The man she refers to is her grandfather, Mahatma Gandhi, one of the most well-known historical figures around the globe. Known for his peaceful approach to conflict resolution, he showed mankind a new and nonviolent approach to political movements.
He was also an inspiration for his family, many of whom who have followed in his footsteps. Ela Gandhi has taken on political activism in her own life, previously serving as an ANC member of Parliament in the first democratic government and currently serving as a chairperson of the Gandhi Development Trust.
Speaking to a group of SIT students this week she said,“Contrary to what a lot of people believe —that he didn’t have a close relationship with his family — he was a very warm family member. He wrote letters to me up until the day he was assassinated — a seven-year-old. He felt it was important.”
Though Gandhi is widely known for his leadership in the fight for Indian independence from the British, he also had an influential impact in South Africa. He lived in the country for 21 years and had some of his first encounters with racism in Durban.

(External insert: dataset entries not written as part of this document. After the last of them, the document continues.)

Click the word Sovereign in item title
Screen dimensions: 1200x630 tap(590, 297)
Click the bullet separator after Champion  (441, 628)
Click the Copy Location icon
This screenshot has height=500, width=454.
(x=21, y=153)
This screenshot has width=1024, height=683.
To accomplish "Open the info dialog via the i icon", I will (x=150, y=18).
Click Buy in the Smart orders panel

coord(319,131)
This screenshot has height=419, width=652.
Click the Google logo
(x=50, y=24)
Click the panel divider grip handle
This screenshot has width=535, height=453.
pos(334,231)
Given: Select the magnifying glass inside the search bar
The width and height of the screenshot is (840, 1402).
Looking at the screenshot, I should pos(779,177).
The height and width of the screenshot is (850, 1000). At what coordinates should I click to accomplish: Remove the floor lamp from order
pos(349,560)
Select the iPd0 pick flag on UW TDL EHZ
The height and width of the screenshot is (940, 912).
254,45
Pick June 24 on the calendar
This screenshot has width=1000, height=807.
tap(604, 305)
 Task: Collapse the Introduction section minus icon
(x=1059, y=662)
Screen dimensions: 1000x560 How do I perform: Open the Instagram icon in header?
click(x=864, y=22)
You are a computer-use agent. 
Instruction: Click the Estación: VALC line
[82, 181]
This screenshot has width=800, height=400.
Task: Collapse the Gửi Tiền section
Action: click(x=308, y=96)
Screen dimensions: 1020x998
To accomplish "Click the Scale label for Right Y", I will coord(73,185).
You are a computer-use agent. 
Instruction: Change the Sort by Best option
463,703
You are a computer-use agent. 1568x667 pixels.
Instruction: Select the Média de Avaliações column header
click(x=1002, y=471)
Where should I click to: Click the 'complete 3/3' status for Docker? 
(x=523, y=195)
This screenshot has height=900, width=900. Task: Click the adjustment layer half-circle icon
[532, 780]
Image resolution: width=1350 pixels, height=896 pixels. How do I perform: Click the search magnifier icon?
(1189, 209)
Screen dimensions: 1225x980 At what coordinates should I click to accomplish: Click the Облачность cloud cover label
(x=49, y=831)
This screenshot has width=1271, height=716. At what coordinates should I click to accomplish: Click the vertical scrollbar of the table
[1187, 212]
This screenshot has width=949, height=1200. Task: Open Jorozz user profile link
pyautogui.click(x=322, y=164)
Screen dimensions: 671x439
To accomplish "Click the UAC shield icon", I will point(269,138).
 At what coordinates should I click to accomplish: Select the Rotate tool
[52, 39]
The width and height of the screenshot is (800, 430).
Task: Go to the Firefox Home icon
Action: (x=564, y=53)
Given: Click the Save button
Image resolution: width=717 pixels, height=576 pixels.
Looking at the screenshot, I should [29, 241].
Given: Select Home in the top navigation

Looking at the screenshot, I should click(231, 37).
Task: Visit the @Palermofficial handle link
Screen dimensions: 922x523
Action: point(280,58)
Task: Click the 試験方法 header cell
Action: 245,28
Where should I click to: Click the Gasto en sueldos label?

In 1893, Gandhi arrived in Durban to work as legal counsel for an Indian business firm. On a train ride from Durban to Pretoria, he was asked to move to a third-class car as Indian people were not allowed in first-class carriages. Gandhi had purchased a first-class ticket and refused. At the Pietermaritzburg station he was forcibly removed from the train.
Later on, while Gandhi was visiting a courthouse in Durban, he was asked by the local magistrate to remove his turban. Gandhi refused and walked out of the courtroom.
These events, along with growing legislative discrimination against non-white communities in the country, fuelled Gandhi’s involvement in South African social liberation movements. It also motivated the entire Gandhi family to speak for marginalised people.
Ela Gandhi, who is a social worker by training, was banned and subjected to house arrest for nine years by the Apartheid government. She remains passionate about the fight against inequality and non-violence.